Draft time has come and passed for the Chicago Bears. The three-day whirlwind made fans cheer, boo, cry, rage, and much more. Now that the dust is beginning to settle, let’s break down and grade the Bears’ 2017 draft.
The Chicago Bears faced a pivotal draft. Despite two solid drafts by general manager Ryan Pace, the Bears still lack talent in a number of key spots. Chicago entered the draft with roster holes at safety, cornerback, tight end, quarterback, and at tackle. By Saturday’s end, the Bears went home with 5 new players, but how will they fill the Bears’ needs? Let’s break it down!
Round 1 (2nd overall): Mitchell Trubisky, QB, North Carolina
This pick split fans down the middle. The Chicago Bears dealt two third round picks and a fourth round pick to move up a spot and secure their quarterback. Whether the Bears were “duped” into trading up or not is a moot point. If Trubisky is the franchise quarterback that Pace sees him as, those picks won’t amount to a drop in the bucket. However, Pace unquestionably pushed his chips to the middle of the table with this pick. If Trubisky doesn’t show early promise, it will certainly come at the price of Pace’s job.
Trubsiky was by no means the consensus QB1 of this draft class. He bounced between the second and third ranked quarterback on my board. However, he possesses the talent to become a franchise quarterback in the NFL. He will need to adapt his footwork, decision-making, and taking snaps under center (he played exclusively in the gun at North Carolina) to become a successful NFL signal caller.
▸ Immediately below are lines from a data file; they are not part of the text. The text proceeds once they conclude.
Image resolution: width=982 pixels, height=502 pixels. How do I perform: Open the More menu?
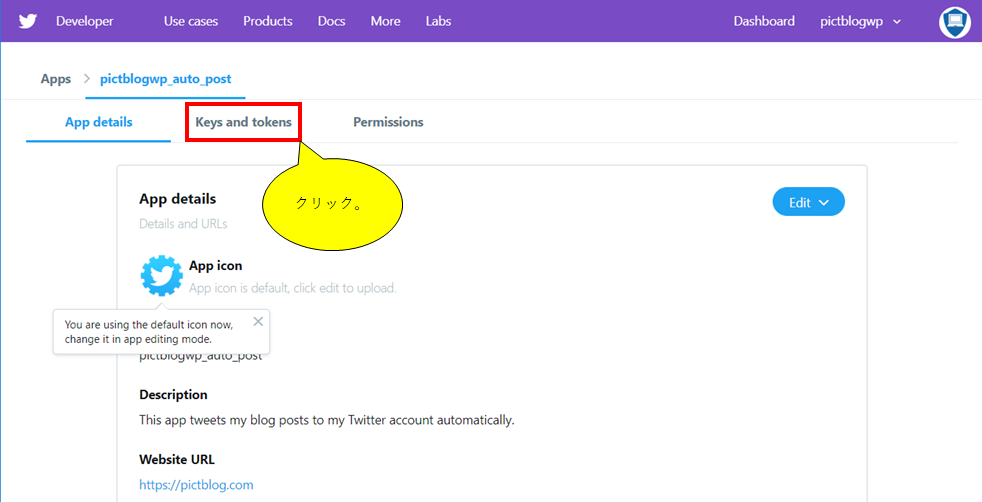pos(385,21)
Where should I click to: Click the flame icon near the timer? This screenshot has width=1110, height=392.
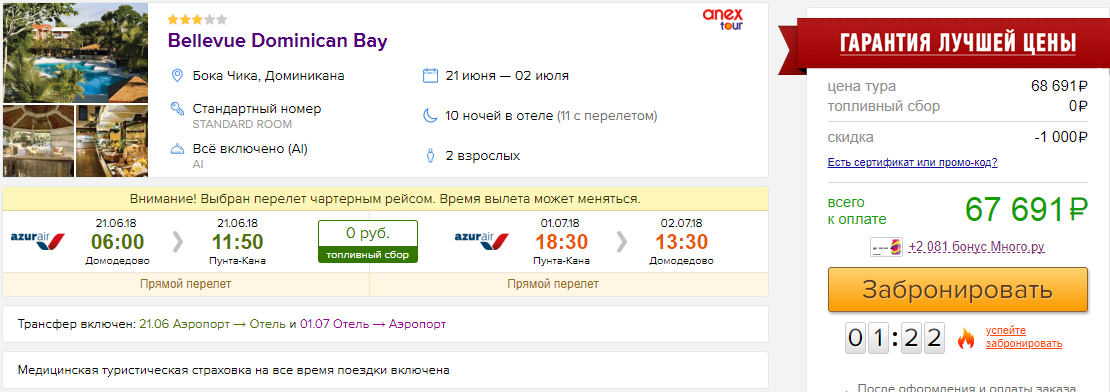tap(966, 338)
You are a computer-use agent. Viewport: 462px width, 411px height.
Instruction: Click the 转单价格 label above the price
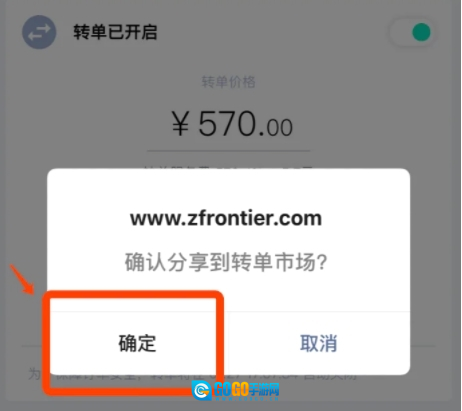pos(228,82)
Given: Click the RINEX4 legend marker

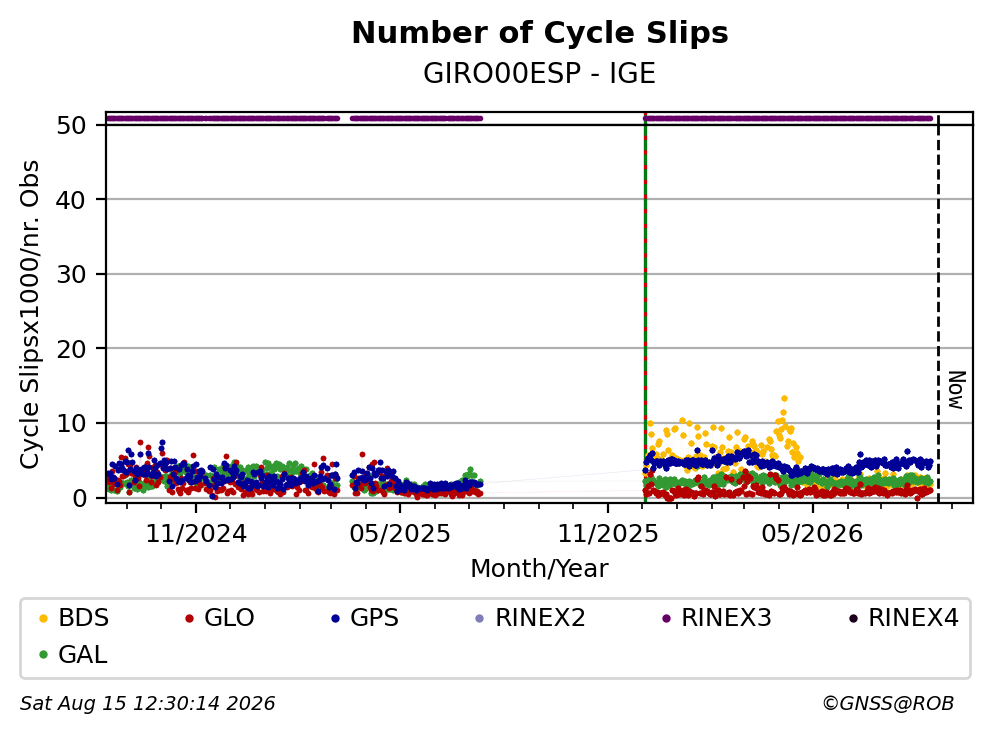Looking at the screenshot, I should 853,618.
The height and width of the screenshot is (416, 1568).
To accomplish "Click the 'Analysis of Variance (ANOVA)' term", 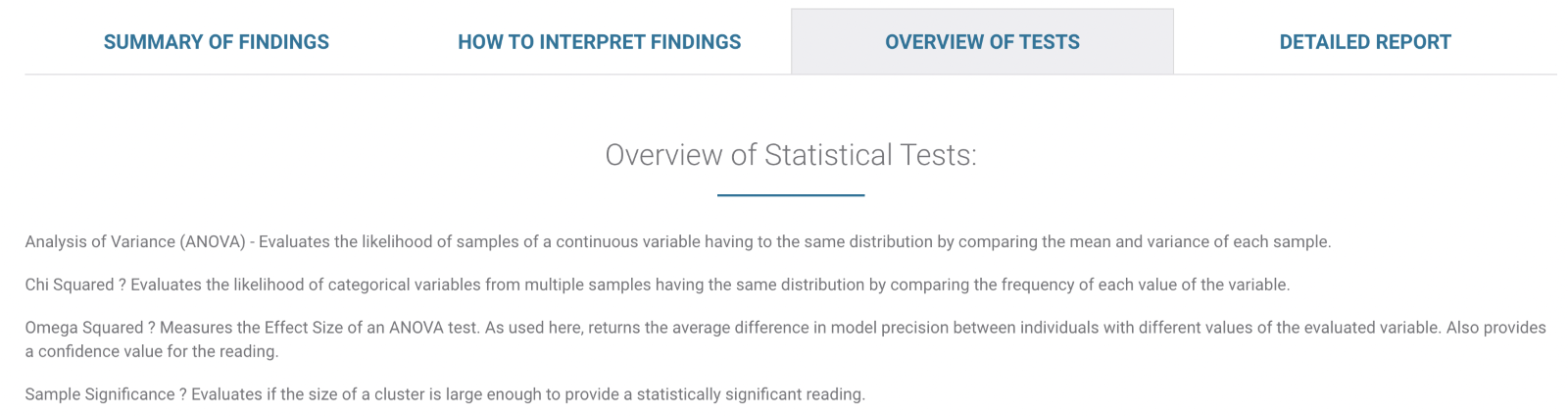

That being said, the Bears invested in a first round quarterback for the first time since 2003. The pick also marks the first time that the Bears spent more than a 4th round pick on a QB since 2005. Trubisky wasn’t my QB1 on the board, but this is more about Pace picking his quarterback. Grade: B
Round 2 (45th overall): Adam Shaheen, TE, Ashland College
Trading down in the second round didn’t come as a surprise to many. Ryan Pace managed to recover a few picks he gave up in the Trubisky trade. However, the surprise came with the player he traded down to select.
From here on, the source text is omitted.